Ziv met Abraham Lempel as a fellow faculty member at Technion.  Ziv says he and Lempel were the 
perfect match to tackle lossless data compression because of their complementary knowledge.[7]  Ziv and Lempel were on simultaneous 
sabbaticals in the US, Ziv at 
Bell Labs, and Lempel at 
Sperry Rand, when their compression work was completed[7]  Bell decided not to patent their algorithm, since 
software patents were not possible at the time, but Sperry decided to patent a 
hardware implementation.[7]  Sperry subsequently patented Terry Welch's LZW algorithm.[6]
References:
-   Samuel F. B. Morse, "Improvement in the Mode Of Communicating Information by Signals by by Application of Electromagnetism," US Patent No. 1,647, June 20, 1840.

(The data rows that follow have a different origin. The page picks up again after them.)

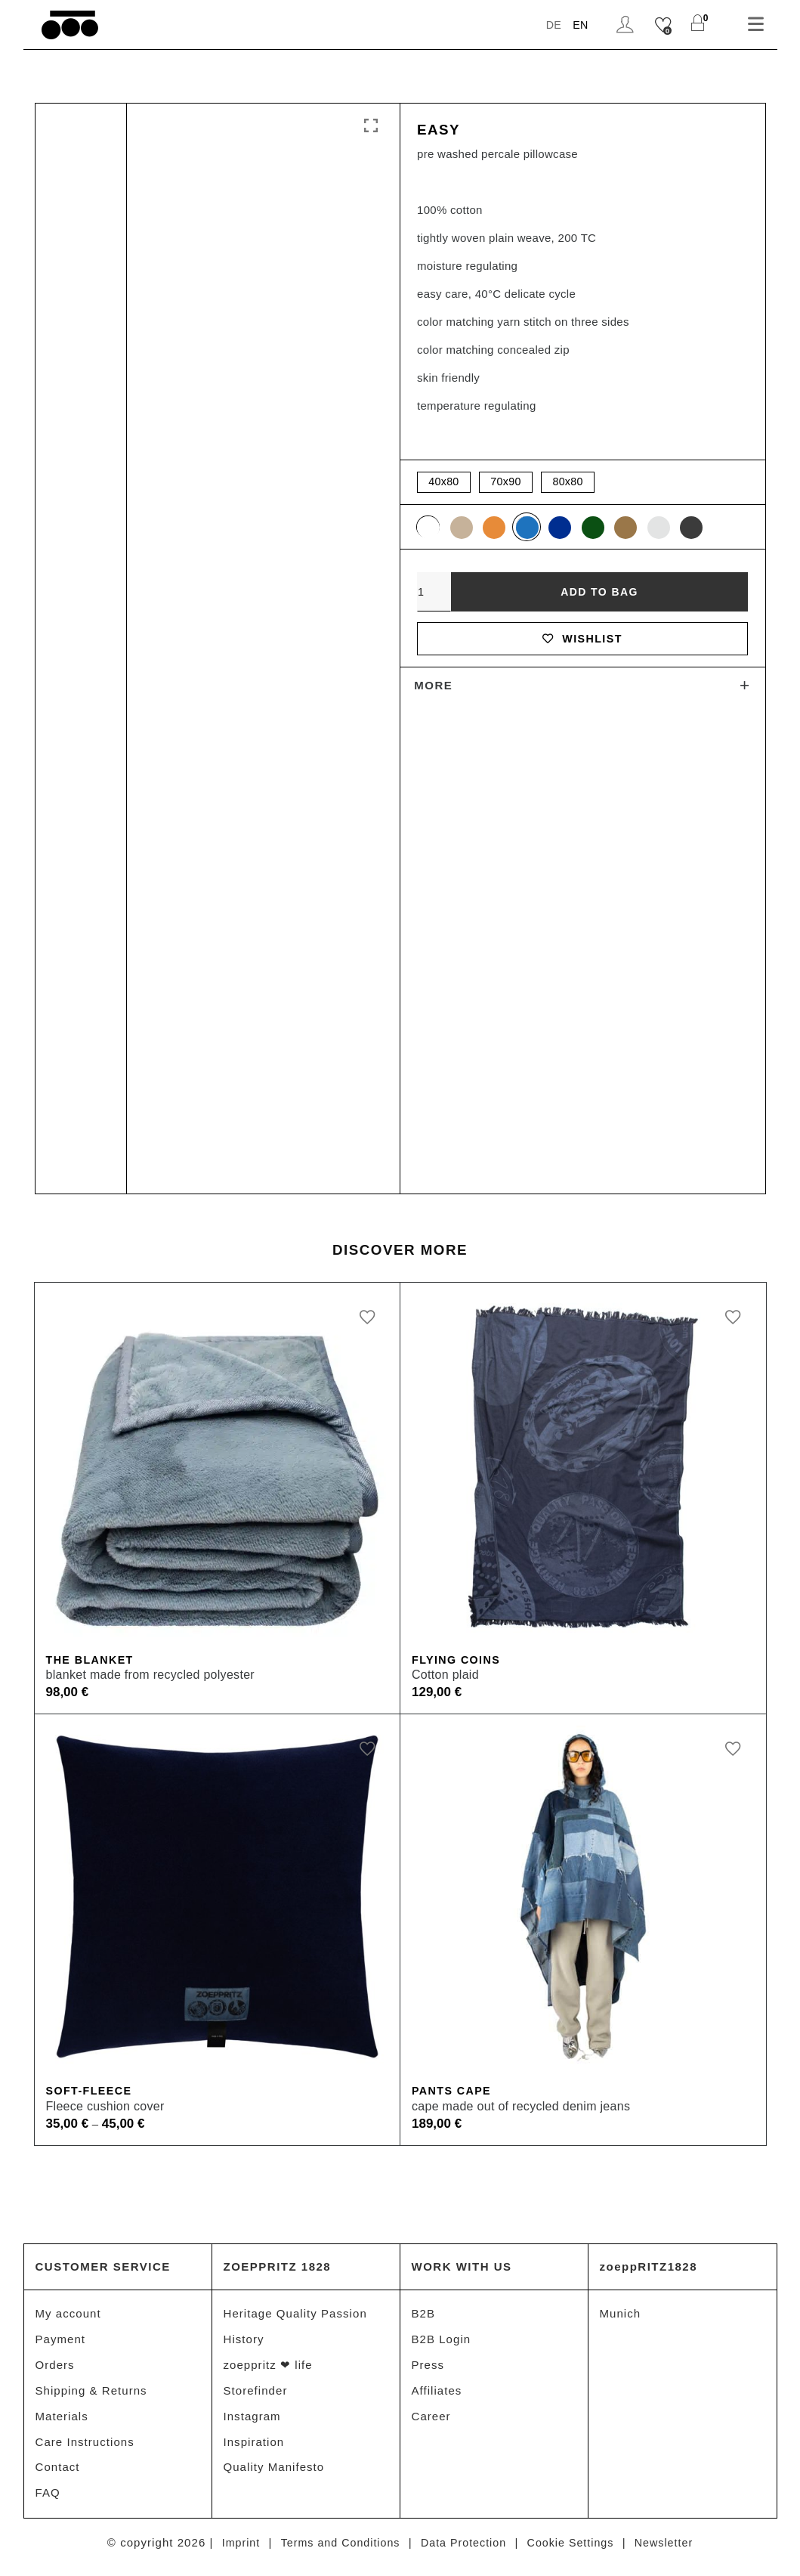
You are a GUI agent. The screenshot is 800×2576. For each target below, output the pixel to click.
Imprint (232, 2550)
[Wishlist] (662, 24)
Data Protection (463, 2550)
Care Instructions (85, 2447)
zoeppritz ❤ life (268, 2368)
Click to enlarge (371, 125)
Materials (62, 2421)
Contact (58, 2474)
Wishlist (582, 643)
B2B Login (441, 2342)
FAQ (48, 2500)
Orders (55, 2368)
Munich (620, 2315)
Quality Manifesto (274, 2474)
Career (431, 2421)
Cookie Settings (575, 2550)
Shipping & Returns (91, 2395)
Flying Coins (458, 1660)
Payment (61, 2342)
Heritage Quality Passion (295, 2315)
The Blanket (92, 1660)
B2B (424, 2315)
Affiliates (437, 2395)
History (244, 2342)
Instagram (252, 2421)
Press (428, 2368)
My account (68, 2315)
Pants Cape (454, 2092)
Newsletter (672, 2550)
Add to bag (599, 595)
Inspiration (254, 2447)
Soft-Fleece (91, 2092)
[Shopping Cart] (697, 24)
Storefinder (256, 2395)
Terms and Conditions (335, 2550)
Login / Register (623, 24)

 -   Samuel F. B. Morse, "Improvement in Electro-Magnetic Telegraphs," US Reissue Patent No. RE117, June 13, 1848.
 -   Norman J. Woodland and Bernard Silver, "Classifying Apparatus And Method," US Patent No. 2,612,994, October 7, 1952.
 -   D. Huffman, "A Method for the Construction of Minimum-Redundancy Codes," Proceedings of the IRE, vol. 40, no. 9 (September 9, 1952), pp. 1098-1101, doi:10.1109/JRPROC.1952.273898.
 -   J. Ziv and A. Lempel, "A universal algorithm for sequential data compression," IEEE Transactions on Information Theory, vol. 23, no. 3 (May 1977), pp. 337-343, doi: 10.1109/TIT.1977.1055714.
 -   Terry A. Welch, "High speed data compression and decompression apparatus and method," US Patent No. 4,558,302, December 10, 1985.
 -   Tekla S. Perry, "From WinZips to Cat GIFs, Jacob Ziv's Algorithms Have Powered Decades of Compression," IEEE Spectrum, April 21, 2021.